A shameless ploy to win votes
WITH the support of all the Greek Cypriots who are opposed to the idea of re-unification in the bag, President Papadopoulos has now decided to turn his attention to the voters who are in favour of a settlement of the Cyprus problem. Posing as the courageous leader who will protect Cyprus from evil foreign conspiracies aimed at imposing an unfair settlement will secure him a sizeable number of votes, but not enough to win him the elections. Neither will the constant harking back to the referendum and his role in securing the overwhelming rejection of the Annan plan, which he and his supporters have been bringing up endlessly in the campaign.
His advisors must have done their homework – listened to the focus groups, analysed the many opinion polls, studied voting patterns – and realised that selling Papadopoulos as the bulwark against the unfair settlement could not get him re-elected. To win in February he needs to attract votes from the pro-settlement camp. It may sound cynical, but this is the main explanation for his political transformation and sudden interest in setting up meetings with Mehmet Ali Talat, opening the Ledra Street crossing and proposing confidence-building measures.
The truth is that he underwent a similar transformation before the presidential elections of 2003, when he temporarily discarded his hard-liner persona and presented himself as man committed to delivering a settlement. As late as Novemer 2002, he had been calling for the outright rejection of the Annan plan, but a couple of months before the February elections he started promising that “I will work for a settlement of the Cyprus problem based on the Annan plan”. We were bombarded with this pledge in television advertisements, which were broadcast 10 times a night before the elections, even though he had no intention of honouring it.
Could anyone with a basic memory and a modicum of intelligence believe that he is being sincere this time? Certainly not, given that since the referendum his actions showed a president who was not only content to maintain the status quo, but went out of his way to poison the climate between the two communities.

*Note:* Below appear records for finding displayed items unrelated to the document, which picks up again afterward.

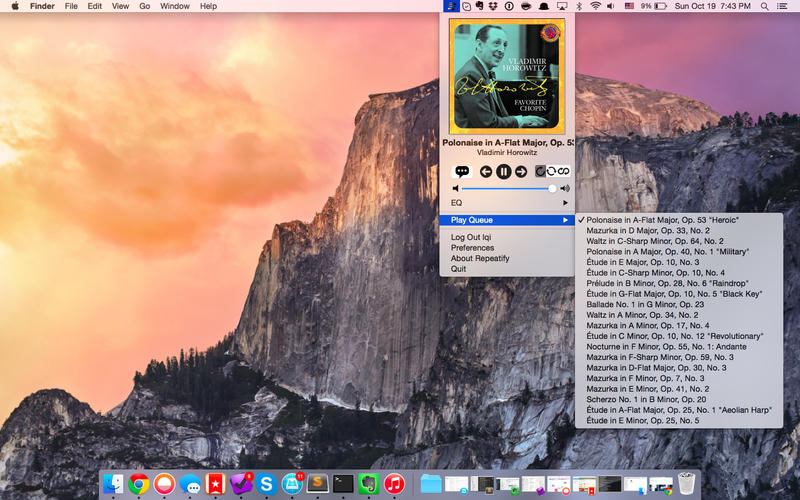Launch iTunes from the Dock
The image size is (800, 500).
(x=394, y=484)
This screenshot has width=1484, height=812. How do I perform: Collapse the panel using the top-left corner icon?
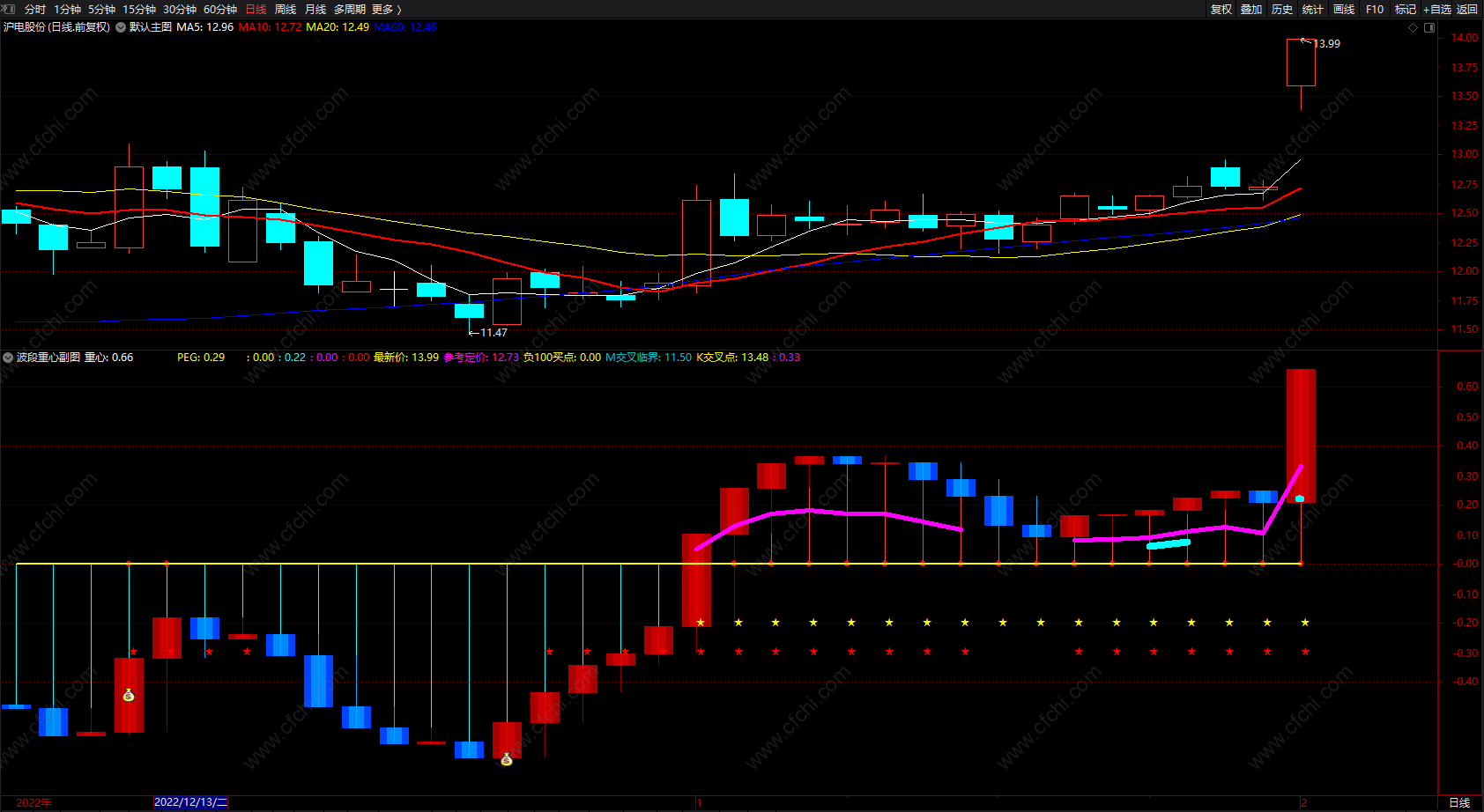pyautogui.click(x=9, y=9)
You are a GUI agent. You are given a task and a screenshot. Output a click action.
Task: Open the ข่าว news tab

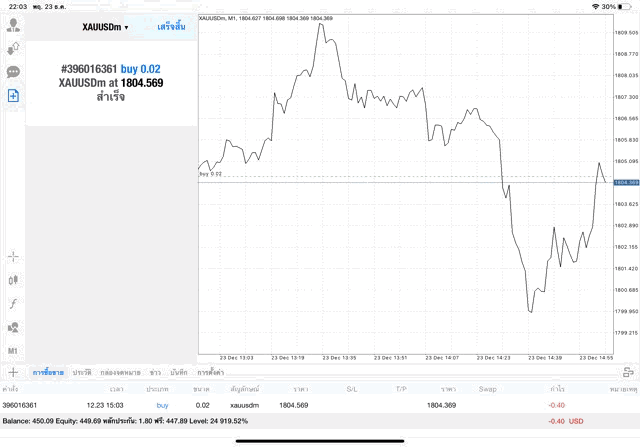[x=155, y=372]
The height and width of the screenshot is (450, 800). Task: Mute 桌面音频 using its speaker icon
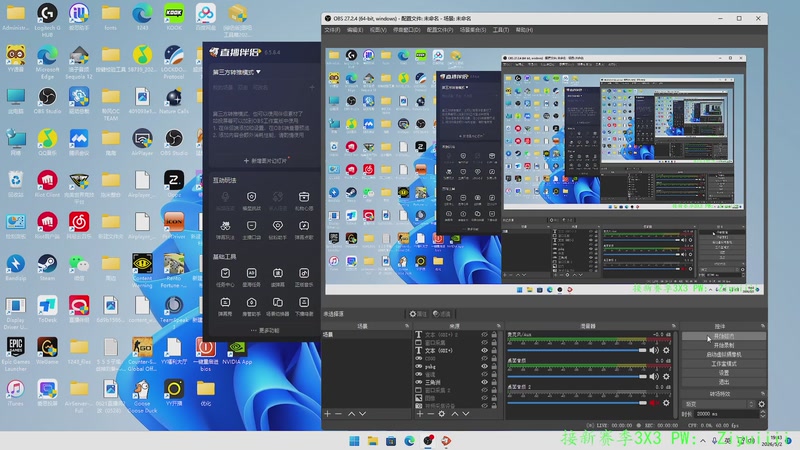tap(654, 377)
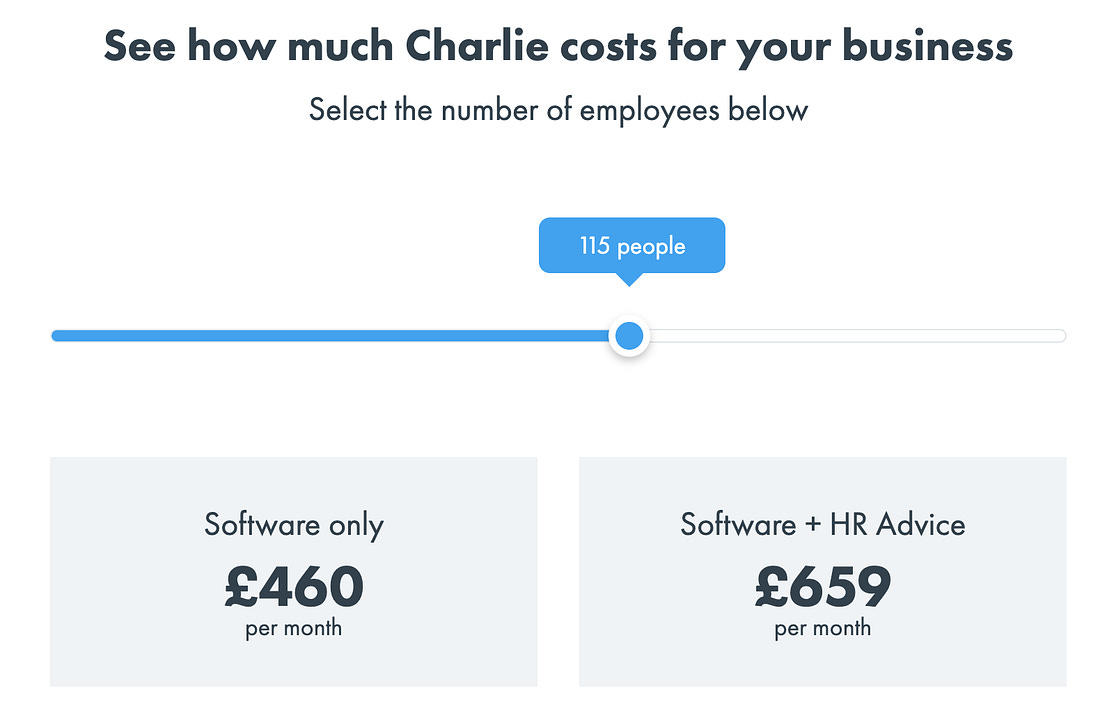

As one politician argued on television a few days ago, Papdopoulos not only rejected the Annan plan, but encouraged general public opposition to any settlement. In fact, since the referendum, he has shown no interest in pursuing negotiations, his only concession to the peace process being the July 8 agreement – a preparatory process that never got off the ground because of disagreements over the procedure to be followed.
For a whole year, he had no problem with the fact that the procedure went nowhere – his submission of 90-plus chapters for discussion contributed to this failure – but six months before the elections decided that something should be done and invited Talat to a meeting. He had publicly refused to meet Talat for three years on the grounds that he was Ankara’s puppet and that he was only prepared to talk to the Turkish government. Six months before the elections, he not only decided he wanted to talk to the puppet but he wanted to have more than one meeting, even though there had been no progress on the July 8 agreement, which he had previously set as a condition for such a meeting. It was the same with the Ledra Street crossing – he refused to open it because he disagreed with the demarcation line drawn by UNFICYP, but five months before the elections he has forgotten his “point of principle”, which he had declared non-negotiable.
But if there is one thing that exposes Papadopoulos’ transformation as a complete sham, it is the suggestion, included in his proposals to the UN Secretary-General, for the establishment of a forum, in which citizens from the two communities would be discussing issues relating to a settlement. This proposal comes from the man who spearheaded the nasty hate-campaign against all bi-communal NGOs in 2004, which accused the Greek Cypriot participants of being paid agents of the Americans; the same man who never took a stand when the media was branding Greek Cypriots who had contacts with the other side as traitors.
Some newspaper analysts have suggested that Papadopoulos’ initiatives were forced on him by the realisation that his sterile hard-line policy was leading to partition. Others have argued that he was trying to score a diplomatic victory over the Turkish side by exposing its intransigence. Neither theory is correct. His only concern is to win votes from pro-settlement supporters. He fooled them once in 2003 and believes he can do it again in 2008. Only this time, he realises that oral promises will not be enough and his commitment to a settlement must be backed by some practical steps.